What is real in one timeline is imagined or dreamed in another. We are doing it now by reading alternative history fiction - and some of us by writing it.
In Volume I of SM Stirling's Nantucket trilogy, the time travelers rescue Swindapa from the Aryan invaders. In Volume II, she has a nightmare that they didn't. Alston reflects:
"Presumably in the original history - if "original" meant anything - Swindapa had died among the Iraiina. Her whole people had vanished, overrun and swallowed up." (Against The Tide Of Years, p. 32)
Swindapa is of the generation whose lives are changed by the Event. Soon, subsequent generations will be different people born into a different history.
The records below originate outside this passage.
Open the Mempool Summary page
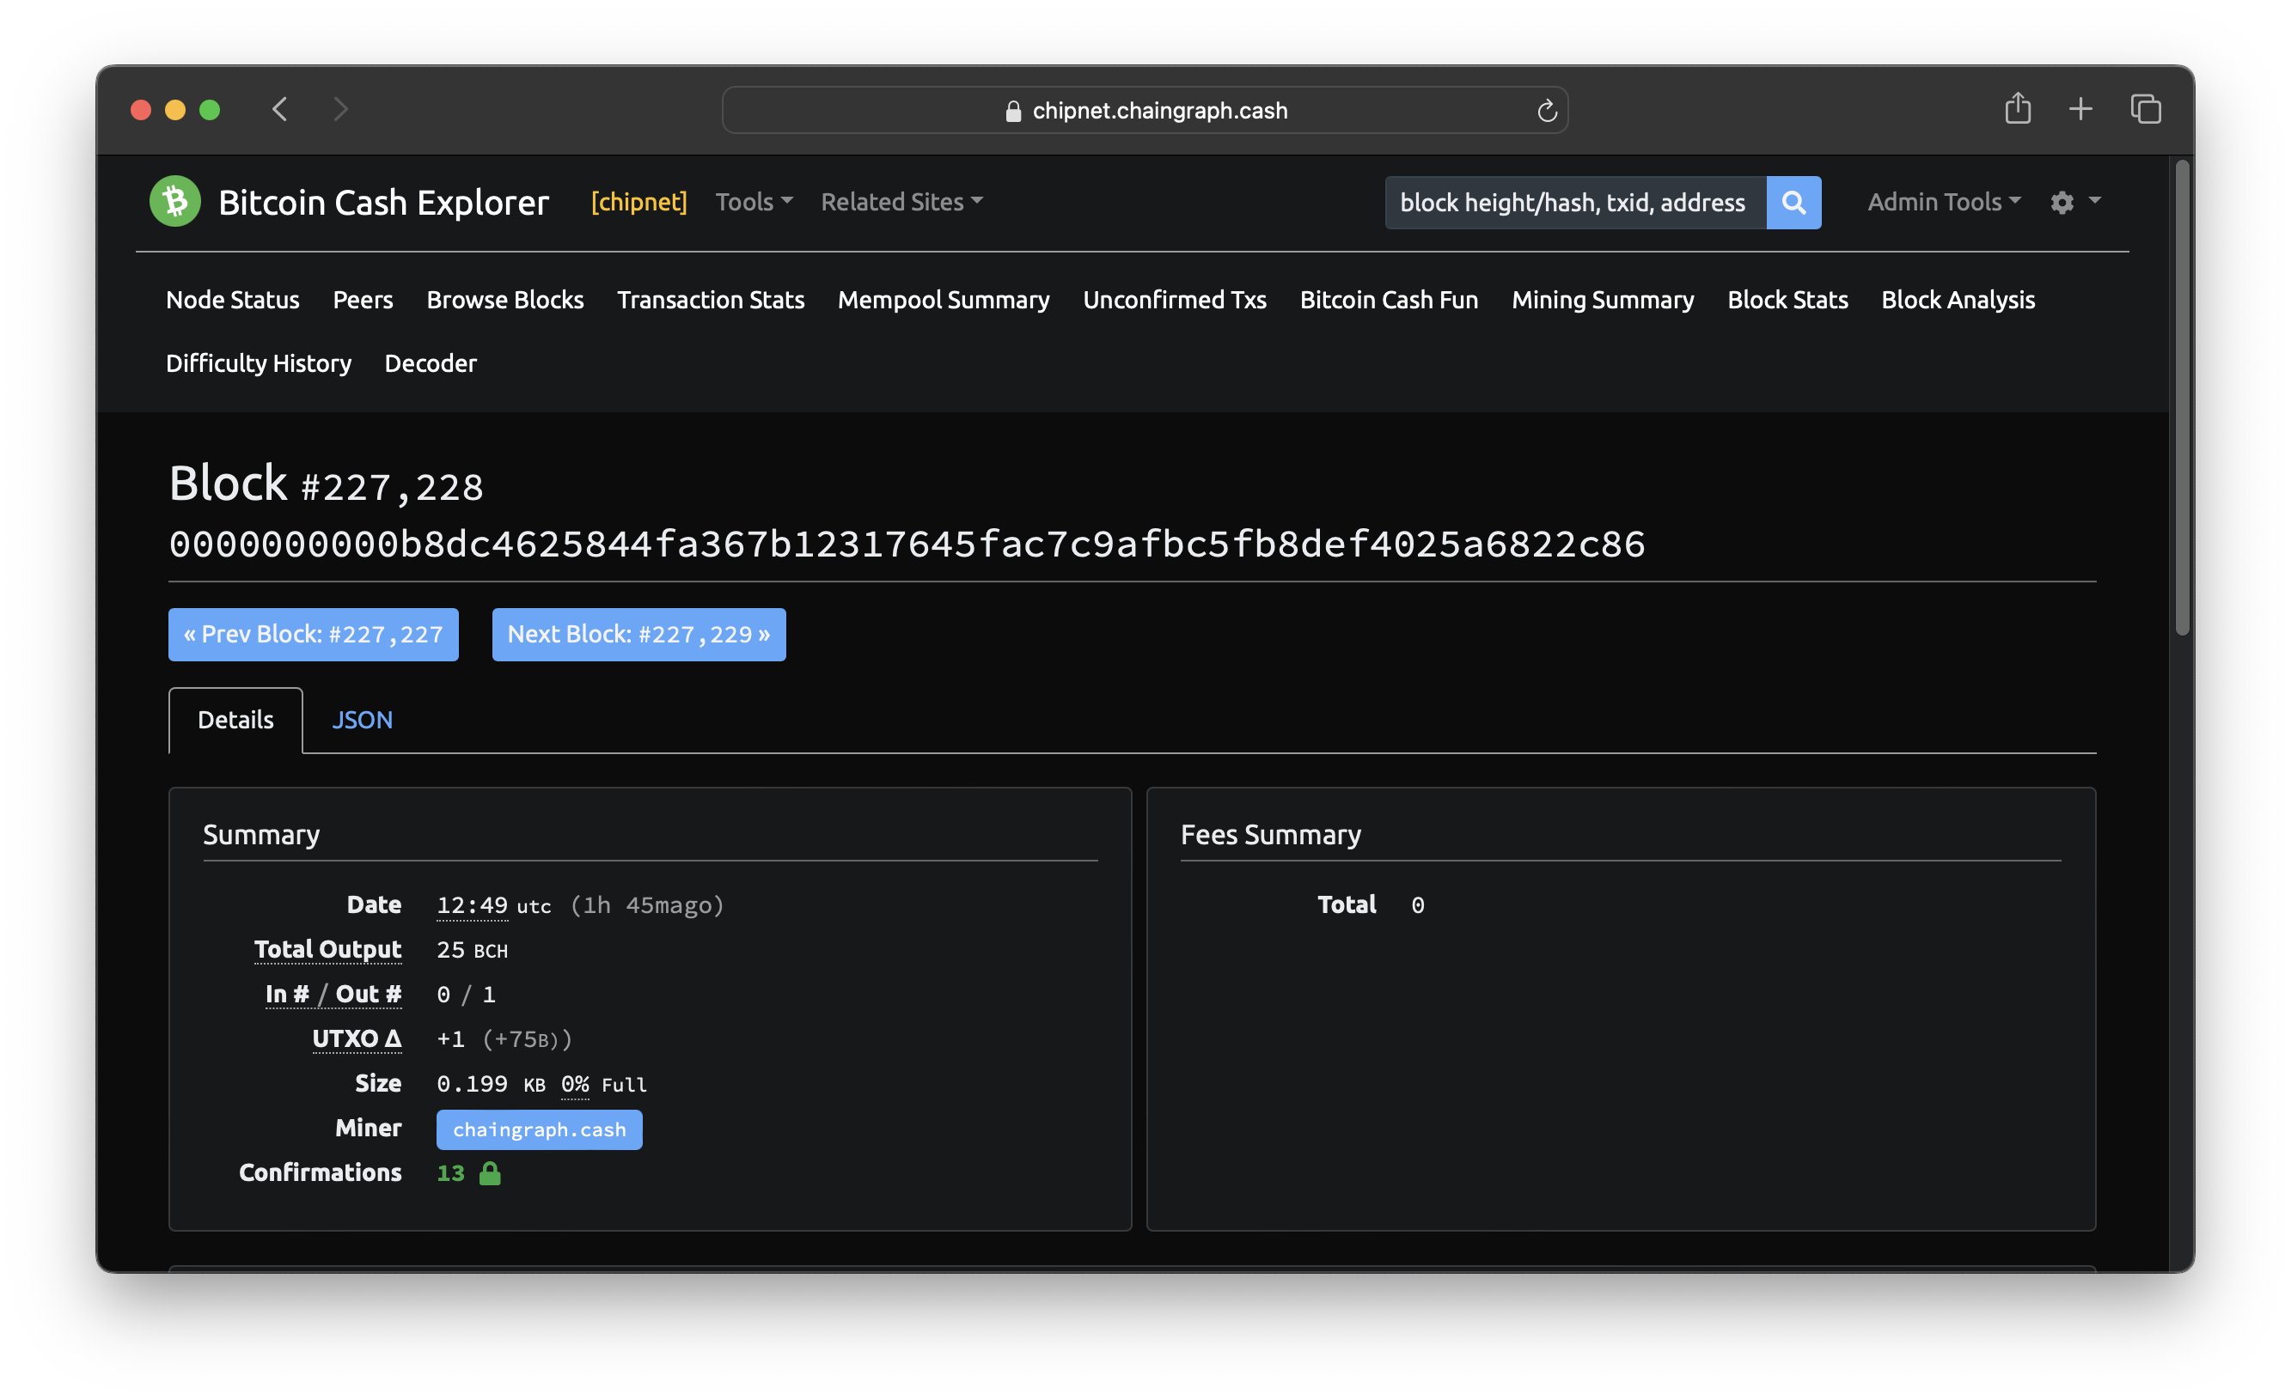This screenshot has width=2291, height=1400. click(x=943, y=299)
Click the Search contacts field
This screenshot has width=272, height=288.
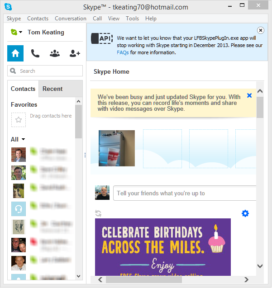45,71
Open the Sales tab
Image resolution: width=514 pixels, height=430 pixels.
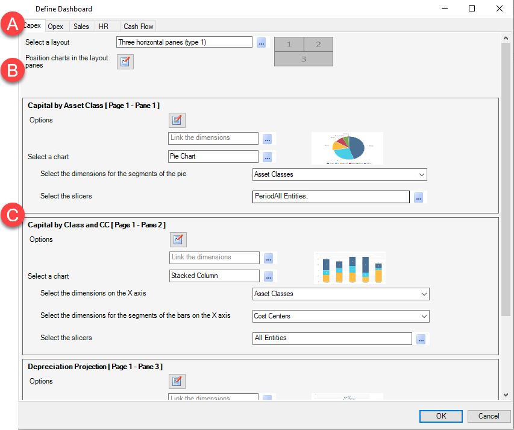click(81, 27)
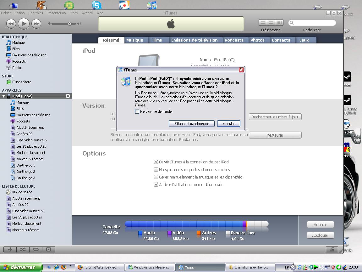362x272 pixels.
Task: Collapse the iPod (FabZ) device tree
Action: (4, 96)
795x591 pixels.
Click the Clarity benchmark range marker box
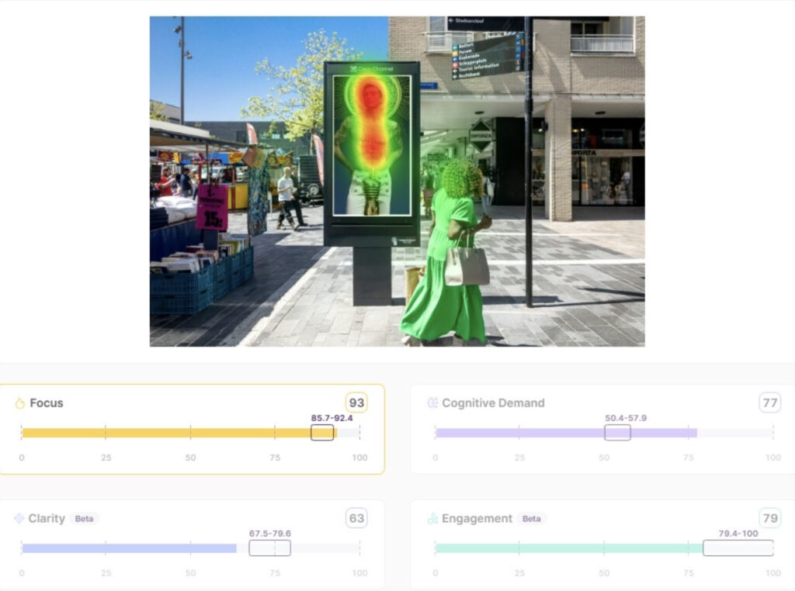(269, 548)
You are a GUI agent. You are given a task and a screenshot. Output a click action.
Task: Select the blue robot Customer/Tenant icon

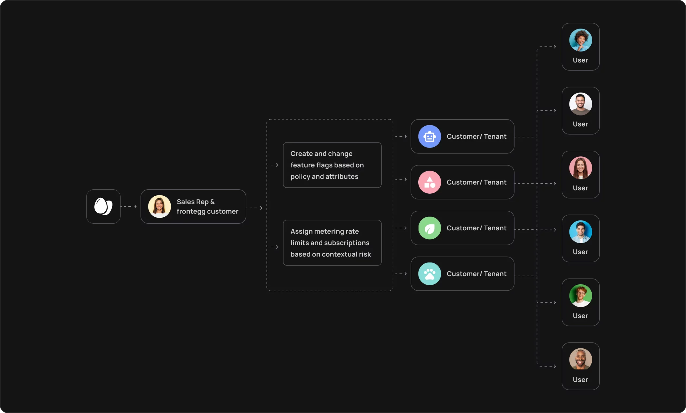[429, 136]
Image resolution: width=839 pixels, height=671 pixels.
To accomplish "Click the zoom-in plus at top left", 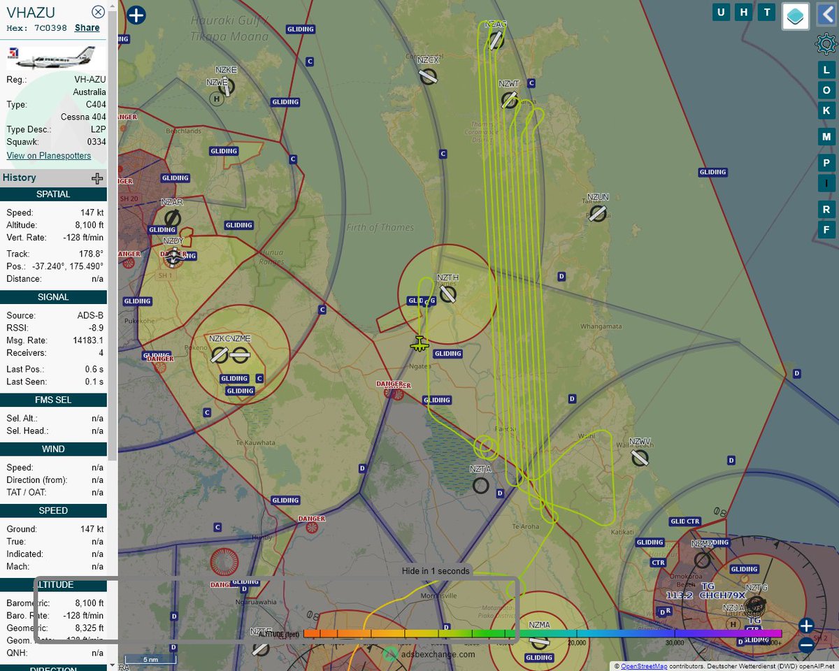I will pyautogui.click(x=136, y=15).
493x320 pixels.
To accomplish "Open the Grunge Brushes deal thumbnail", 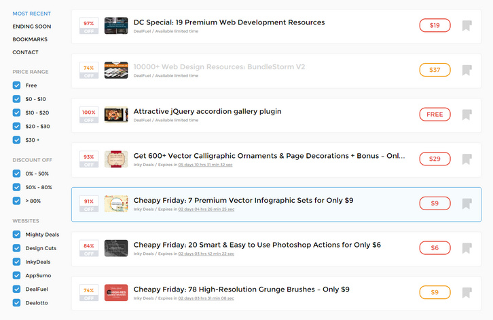I will (116, 292).
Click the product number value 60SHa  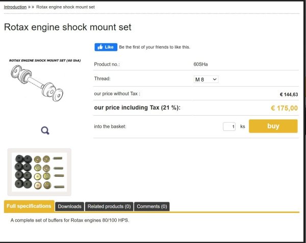tap(200, 65)
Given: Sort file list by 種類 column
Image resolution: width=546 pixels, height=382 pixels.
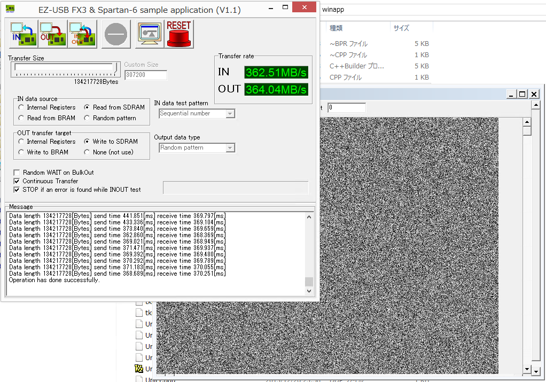Looking at the screenshot, I should [x=336, y=28].
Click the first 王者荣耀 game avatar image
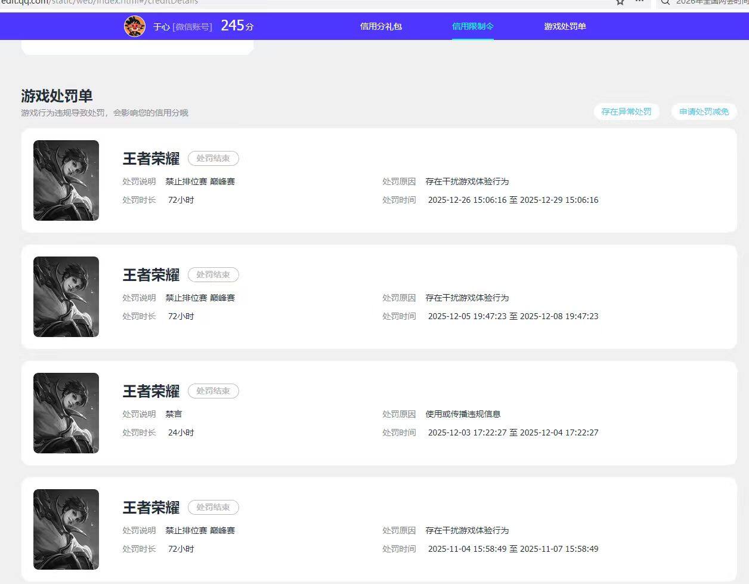 [x=66, y=180]
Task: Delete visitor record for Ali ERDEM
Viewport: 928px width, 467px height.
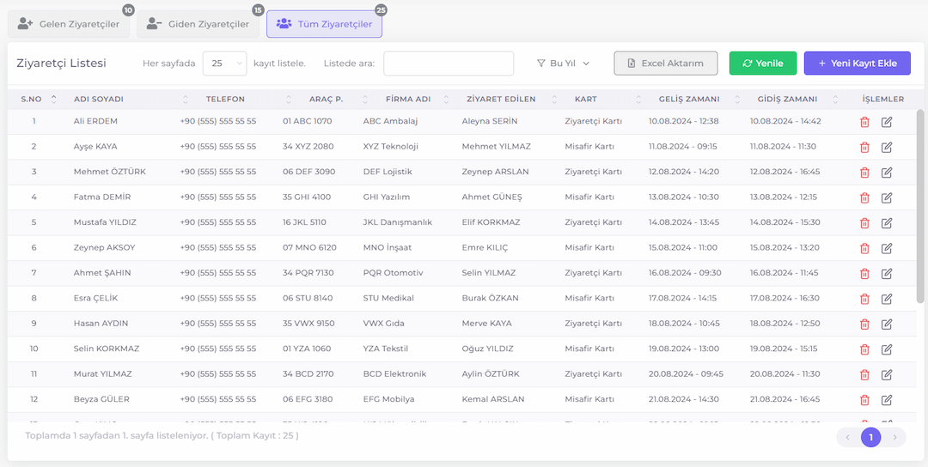Action: coord(864,122)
Does Swindapa's nightmare remind us of anything? In Stirling's The Peshawar Lancers, some women psychics have accurate visions of alternative timelines. Could Swindapa's dreams be a hint of that?
1 comment:
Kaor, Paul!
I dunno, if anything, I thought Swindapa's dream reflected what I've read of how survivors of rape or other types of violent abuse often suffered: Post Traumatic Stress syndrome. Nothing like Yasmin's dreams.
Just another correction, Swindapa was not rescued from the Iraiina, she was a gift from the Iraiina chieftain to Marian Alston.